La France a-t-elle encore une chance de se qualifier pour les Jeux Olympiques de Tokyo ?
En finissant 13e du Championnat d’Europe, on savait qu’on n’avait aucune chance d’être qualifiés en tant que pays européen pour le TQO (Tournoi de Qualification Olympique, ndlr). Le TQO est mondial, mais cela arrive souvent que les équipes africaines, sud-américaines et même d’Océanie n’y participent pas car ça coûte énormément d’argent. Sur ces continents, ce sont souvent les joueurs qui payent eux-mêmes leurs déplacements. Certaines nations savent qu’elles n’ont aucune chance de se qualifier et préfèrent déclarer forfait, et des pays européens sont alors repêchés. Les pays asiatiques ont déclaré forfait pour le TQO à cause du coronavirus, tout comme les pays d’Amérique du Sud. Les pays européens ont alors été repêchés selon leur classement au Championnat d’Europe, jusqu’au 13e. Au final, on se retrouve qualifiés pour le TQO en février 2021. Mais cela peut encore changer : la semaine dernière, il y a eu trois changements en trois jours ! Si les Asiatiques veulent finalement y participer, on n’est pas à l’abri d’un changement de programme ! On croise les doigts !
L’équipe de France sera qualifiée pour les Jeux Olympiques de Paris 2024 en tant que pays organisateur. Malgré le fait que tu auras 40 ans à ce moment-là , envisages-tu d’essayer d’y participer ?
C’est sûr que 40 ans, c’est vieux pour un sportif. Mais pour un gardien, ce n’est pas exceptionnel de continuer au haut niveau jusqu’à cet âge-là . Le meilleur gardien du dernier Championnat d’Europe a 39 ans. C’est sûr que c’est dans un coin de ma tête. Mais étant donné ce par quoi on est passé depuis quinze ans pour aller à Rio, je pense que ce serait faire déshonneur à l’équipe de France et à l’esprit Olympique d’aller aux JO pour finir dernier et juste dire qu’on a participé aux Jeux Olympiques sans avoir eu à se qualifier. Je rêve de faire les Jeux à Paris en jouant un quart-de-finale, voire une demi-finale. Il y a encore quatre ans et beaucoup de choses peuvent arriver. A mon âge, je préfère prendre année après année et voir comment ça se passe. Mais c’est sûr que ce serait un rêve de faire les Jeux à 40 ans dans mon pays et d’y performer. Ce serait une fin de carrière idéale !
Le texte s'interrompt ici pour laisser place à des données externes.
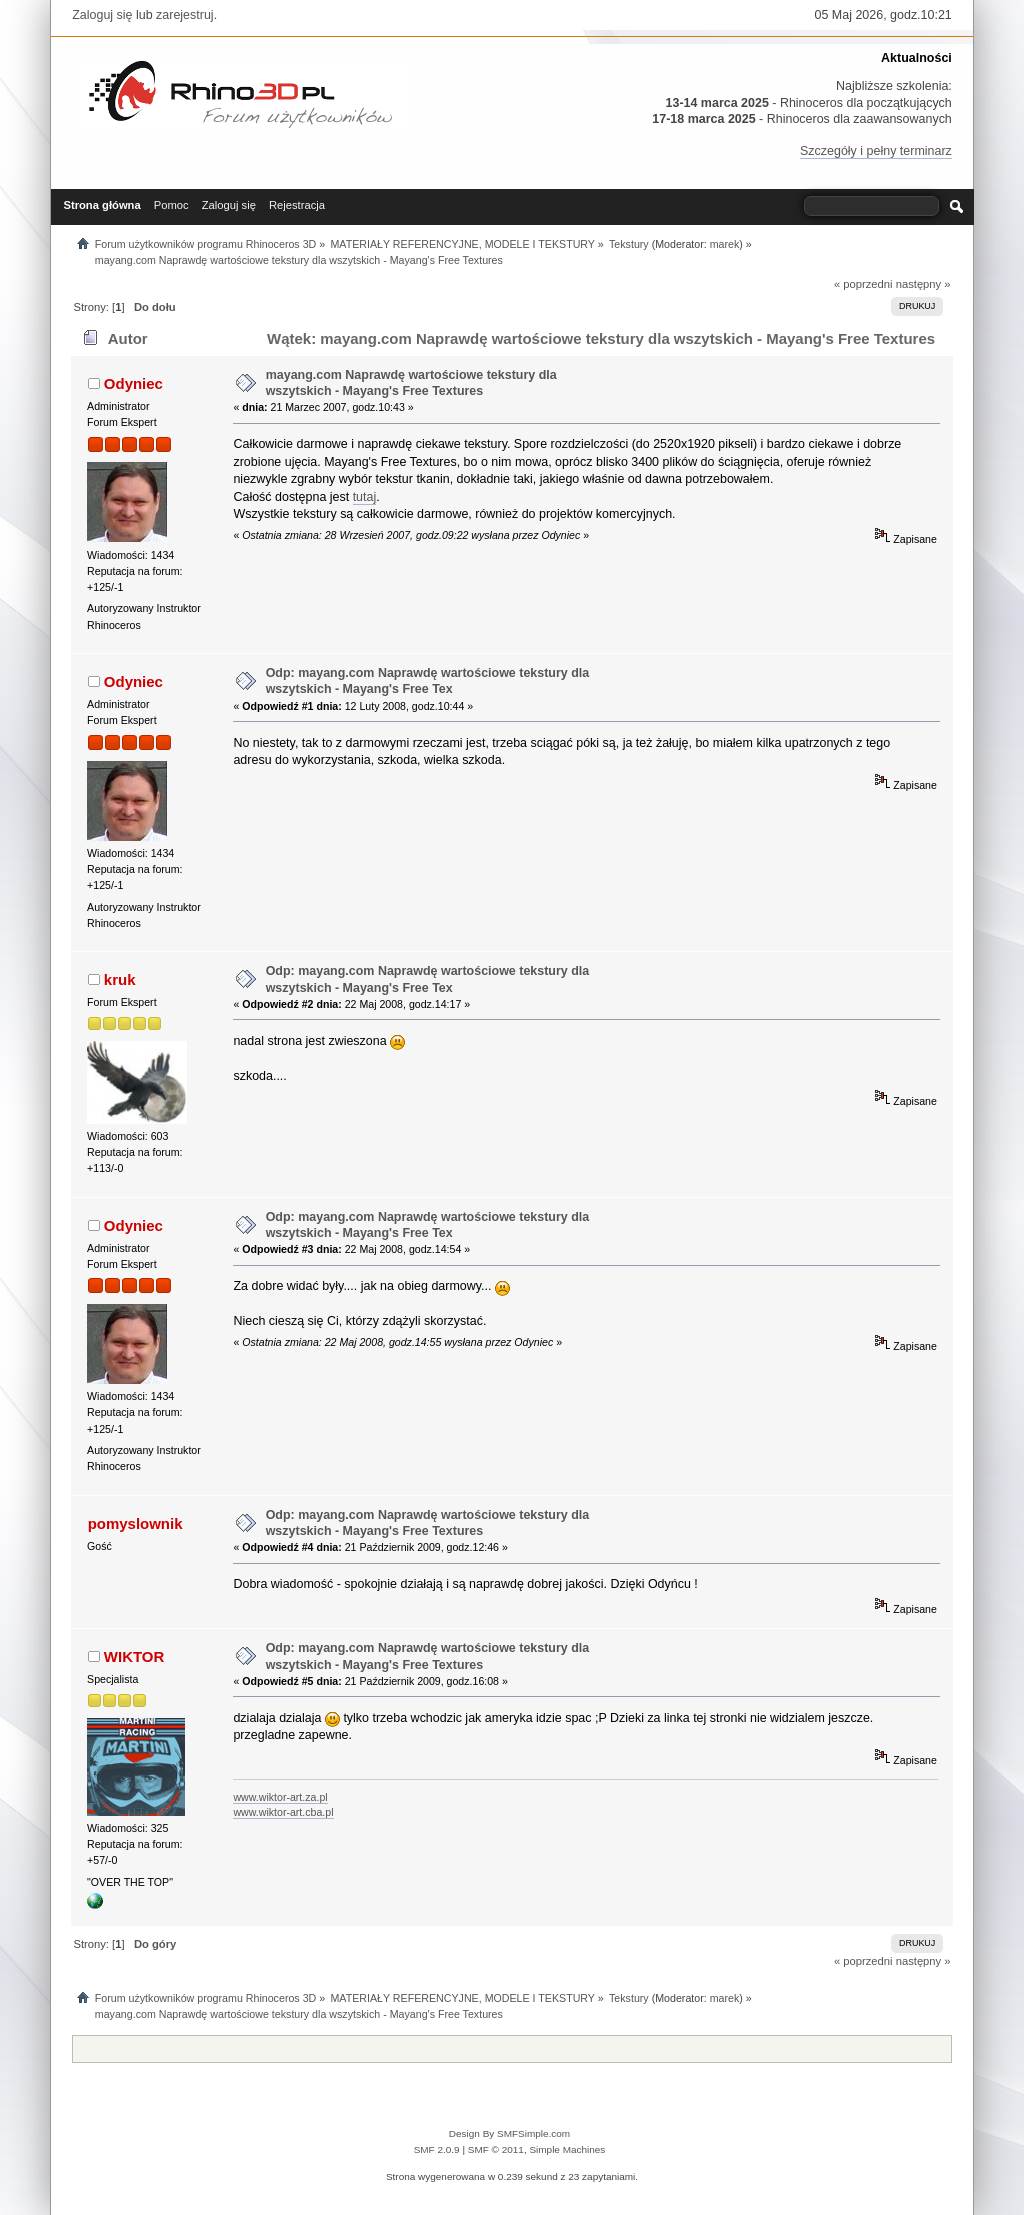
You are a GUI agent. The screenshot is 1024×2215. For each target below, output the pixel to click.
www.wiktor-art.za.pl (280, 1797)
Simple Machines (567, 2149)
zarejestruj (185, 15)
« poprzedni (863, 284)
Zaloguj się (102, 15)
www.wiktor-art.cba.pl (283, 1812)
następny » (923, 284)
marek (725, 244)
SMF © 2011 (496, 2149)
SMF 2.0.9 (437, 2149)
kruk (120, 979)
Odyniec (133, 383)
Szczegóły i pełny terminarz (876, 151)
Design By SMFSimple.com (509, 2133)
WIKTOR (134, 1656)
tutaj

Merci beaucoup Rémi d’avoir répondu à ces questions !
Crédits photo 2 : FFN Water-polo
La carrière de Rémi Garsau en quelques lignes :
Evoluant au poste de gardien de but, Rémi Garsau débute sa carrière à Marseille, club avec lequel il remporte 10 titres de champion de France entre 2005 et 2016. Il est sélectionné avec l’équipe de France aux Championnats d’Europe 2014 (10e place) et 2016 (9e place).
En avril 2016, la France obtient son ticket pour les Jeux Olympiques de Rio lors du Tournoi de Qualification Olympique à la suite d’une séance de tirs aux buts où Rémi Garsau est décisif. Pour sa première participation aux JO depuis plus de 20 ans, l’équipe de France termine dernière de son groupe (une victoire pour quatre défaites) et Rémi Garsau est titulaire à tous les matches.
En 2017, il termine 14e des Championnats du monde. Il devient champion du monde de beach water-polo en 2019. Aujourd’hui âgé de 35 ans, Rémi Garsau joue actuellement à Nice et vise le Tournoi de Qualification Olympique qui aura lieu en 2021.